**Part of a data file:**
-=-=-

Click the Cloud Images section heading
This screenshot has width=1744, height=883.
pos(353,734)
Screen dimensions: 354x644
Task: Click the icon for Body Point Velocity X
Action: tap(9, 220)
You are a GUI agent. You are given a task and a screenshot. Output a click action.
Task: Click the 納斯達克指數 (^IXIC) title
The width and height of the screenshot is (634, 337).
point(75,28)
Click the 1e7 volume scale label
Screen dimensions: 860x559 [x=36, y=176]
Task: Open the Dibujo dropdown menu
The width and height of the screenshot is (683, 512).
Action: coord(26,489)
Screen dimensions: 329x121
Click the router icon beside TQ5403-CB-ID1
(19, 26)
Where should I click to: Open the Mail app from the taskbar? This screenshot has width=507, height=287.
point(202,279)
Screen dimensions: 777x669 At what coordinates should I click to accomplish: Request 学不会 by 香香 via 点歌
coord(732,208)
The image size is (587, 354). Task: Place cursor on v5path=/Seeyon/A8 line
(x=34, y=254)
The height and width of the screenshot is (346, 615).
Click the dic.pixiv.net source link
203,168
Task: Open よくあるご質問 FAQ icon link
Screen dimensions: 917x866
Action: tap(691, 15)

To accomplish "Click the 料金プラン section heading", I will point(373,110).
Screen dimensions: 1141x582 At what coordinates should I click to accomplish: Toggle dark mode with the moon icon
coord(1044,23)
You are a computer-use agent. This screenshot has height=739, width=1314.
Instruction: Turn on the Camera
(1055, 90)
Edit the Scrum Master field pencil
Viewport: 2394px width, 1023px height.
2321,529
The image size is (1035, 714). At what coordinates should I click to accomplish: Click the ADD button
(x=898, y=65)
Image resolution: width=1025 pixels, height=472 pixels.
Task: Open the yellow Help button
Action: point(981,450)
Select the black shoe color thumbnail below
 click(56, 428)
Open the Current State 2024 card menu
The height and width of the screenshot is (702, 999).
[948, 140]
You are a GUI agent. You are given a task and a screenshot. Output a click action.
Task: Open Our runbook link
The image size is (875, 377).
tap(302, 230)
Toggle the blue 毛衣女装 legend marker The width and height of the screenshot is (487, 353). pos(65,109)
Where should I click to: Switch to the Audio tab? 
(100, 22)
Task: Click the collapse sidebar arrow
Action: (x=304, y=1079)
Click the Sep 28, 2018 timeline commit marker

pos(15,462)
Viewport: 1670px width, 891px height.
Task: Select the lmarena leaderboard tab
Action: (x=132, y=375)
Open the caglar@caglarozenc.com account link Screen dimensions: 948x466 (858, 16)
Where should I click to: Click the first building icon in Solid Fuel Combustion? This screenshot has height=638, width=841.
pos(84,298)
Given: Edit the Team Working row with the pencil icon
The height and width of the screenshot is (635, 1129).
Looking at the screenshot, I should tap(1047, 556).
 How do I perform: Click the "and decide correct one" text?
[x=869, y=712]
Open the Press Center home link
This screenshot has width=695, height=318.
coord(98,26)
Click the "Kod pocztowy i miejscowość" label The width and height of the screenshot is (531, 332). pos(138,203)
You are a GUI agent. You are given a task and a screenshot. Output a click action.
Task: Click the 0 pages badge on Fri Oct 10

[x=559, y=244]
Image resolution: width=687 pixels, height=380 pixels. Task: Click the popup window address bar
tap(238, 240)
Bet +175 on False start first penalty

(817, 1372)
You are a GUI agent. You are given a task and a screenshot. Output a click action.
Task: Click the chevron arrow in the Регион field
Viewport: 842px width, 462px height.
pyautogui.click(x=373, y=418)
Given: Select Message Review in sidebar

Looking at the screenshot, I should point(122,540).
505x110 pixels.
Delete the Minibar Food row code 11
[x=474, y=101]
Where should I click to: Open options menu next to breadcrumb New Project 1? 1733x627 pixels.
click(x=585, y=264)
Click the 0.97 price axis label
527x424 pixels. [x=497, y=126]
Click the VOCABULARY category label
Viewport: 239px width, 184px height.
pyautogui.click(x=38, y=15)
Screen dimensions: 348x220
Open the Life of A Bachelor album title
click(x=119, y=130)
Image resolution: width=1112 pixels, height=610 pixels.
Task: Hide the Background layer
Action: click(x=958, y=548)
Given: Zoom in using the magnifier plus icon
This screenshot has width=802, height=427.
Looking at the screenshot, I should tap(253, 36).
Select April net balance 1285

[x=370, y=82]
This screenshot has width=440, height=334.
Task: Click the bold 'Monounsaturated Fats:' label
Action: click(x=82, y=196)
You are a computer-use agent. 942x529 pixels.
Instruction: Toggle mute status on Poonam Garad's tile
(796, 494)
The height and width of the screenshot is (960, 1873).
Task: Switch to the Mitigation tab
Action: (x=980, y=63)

-=-=-

**PROBLEM DETAILS:** Reproduce the listing above verbatim, keeping every line in its original order.

**SOLUTION FOR THIS EXERCISE:**
Click the Cloud Images section heading
This screenshot has width=1744, height=883.
pos(353,734)
Screen dimensions: 354x644
Task: Click the icon for Body Point Velocity X
Action: tap(9, 220)
You are a GUI agent. You are given a task and a screenshot. Output a click action.
Task: Click the 納斯達克指數 (^IXIC) title
The width and height of the screenshot is (634, 337).
point(75,28)
Click the 1e7 volume scale label
Screen dimensions: 860x559 [x=36, y=176]
Task: Open the Dibujo dropdown menu
The width and height of the screenshot is (683, 512).
Action: coord(26,489)
Screen dimensions: 329x121
Click the router icon beside TQ5403-CB-ID1
(19, 26)
Where should I click to: Open the Mail app from the taskbar? This screenshot has width=507, height=287.
point(202,279)
Screen dimensions: 777x669 At what coordinates should I click to accomplish: Request 学不会 by 香香 via 点歌
coord(732,208)
The image size is (587, 354). Task: Place cursor on v5path=/Seeyon/A8 line
(x=34, y=254)
The height and width of the screenshot is (346, 615).
Click the dic.pixiv.net source link
203,168
Task: Open よくあるご質問 FAQ icon link
Screen dimensions: 917x866
Action: tap(691, 15)

To accomplish "Click the 料金プラン section heading", I will point(373,110).
Screen dimensions: 1141x582 At what coordinates should I click to accomplish: Toggle dark mode with the moon icon
coord(1044,23)
You are a computer-use agent. This screenshot has height=739, width=1314.
Instruction: Turn on the Camera
(1055, 90)
Edit the Scrum Master field pencil
Viewport: 2394px width, 1023px height.
2321,529
The image size is (1035, 714). At what coordinates should I click to accomplish: Click the ADD button
(x=898, y=65)
Image resolution: width=1025 pixels, height=472 pixels.
Task: Open the yellow Help button
Action: point(981,450)
Select the black shoe color thumbnail below
 click(56, 428)
Open the Current State 2024 card menu
The height and width of the screenshot is (702, 999).
[948, 140]
You are a GUI agent. You are given a task and a screenshot. Output a click action.
Task: Open Our runbook link
The image size is (875, 377).
tap(302, 230)
Toggle the blue 毛衣女装 legend marker The width and height of the screenshot is (487, 353). pos(65,109)
Where should I click to: Switch to the Audio tab? 
(100, 22)
Task: Click the collapse sidebar arrow
Action: (x=304, y=1079)
Click the Sep 28, 2018 timeline commit marker

pos(15,462)
Viewport: 1670px width, 891px height.
Task: Select the lmarena leaderboard tab
Action: (x=132, y=375)
Open the caglar@caglarozenc.com account link Screen dimensions: 948x466 (858, 16)
Where should I click to: Click the first building icon in Solid Fuel Combustion? This screenshot has height=638, width=841.
pos(84,298)
Given: Edit the Team Working row with the pencil icon
The height and width of the screenshot is (635, 1129).
Looking at the screenshot, I should tap(1047, 556).
 How do I perform: Click the "and decide correct one" text?
[x=869, y=712]
Open the Press Center home link
This screenshot has width=695, height=318.
coord(98,26)
Click the "Kod pocztowy i miejscowość" label The width and height of the screenshot is (531, 332). pos(138,203)
You are a GUI agent. You are given a task and a screenshot. Output a click action.
Task: Click the 0 pages badge on Fri Oct 10

[x=559, y=244]
Image resolution: width=687 pixels, height=380 pixels. Task: Click the popup window address bar
tap(238, 240)
Bet +175 on False start first penalty

(817, 1372)
You are a GUI agent. You are given a task and a screenshot. Output a click action.
Task: Click the chevron arrow in the Регион field
Viewport: 842px width, 462px height.
pyautogui.click(x=373, y=418)
Given: Select Message Review in sidebar

Looking at the screenshot, I should point(122,540).
505x110 pixels.
Delete the Minibar Food row code 11
[x=474, y=101]
Where should I click to: Open options menu next to breadcrumb New Project 1? 1733x627 pixels.
click(x=585, y=264)
Click the 0.97 price axis label
527x424 pixels. [x=497, y=126]
Click the VOCABULARY category label
Viewport: 239px width, 184px height.
pyautogui.click(x=38, y=15)
Screen dimensions: 348x220
Open the Life of A Bachelor album title
click(x=119, y=130)
Image resolution: width=1112 pixels, height=610 pixels.
Task: Hide the Background layer
Action: click(x=958, y=548)
Given: Zoom in using the magnifier plus icon
This screenshot has width=802, height=427.
Looking at the screenshot, I should tap(253, 36).
Select April net balance 1285

[x=370, y=82]
This screenshot has width=440, height=334.
Task: Click the bold 'Monounsaturated Fats:' label
Action: click(x=82, y=196)
You are a computer-use agent. 942x529 pixels.
Instruction: Toggle mute status on Poonam Garad's tile
(796, 494)
The height and width of the screenshot is (960, 1873).
Task: Switch to the Mitigation tab
Action: (x=980, y=63)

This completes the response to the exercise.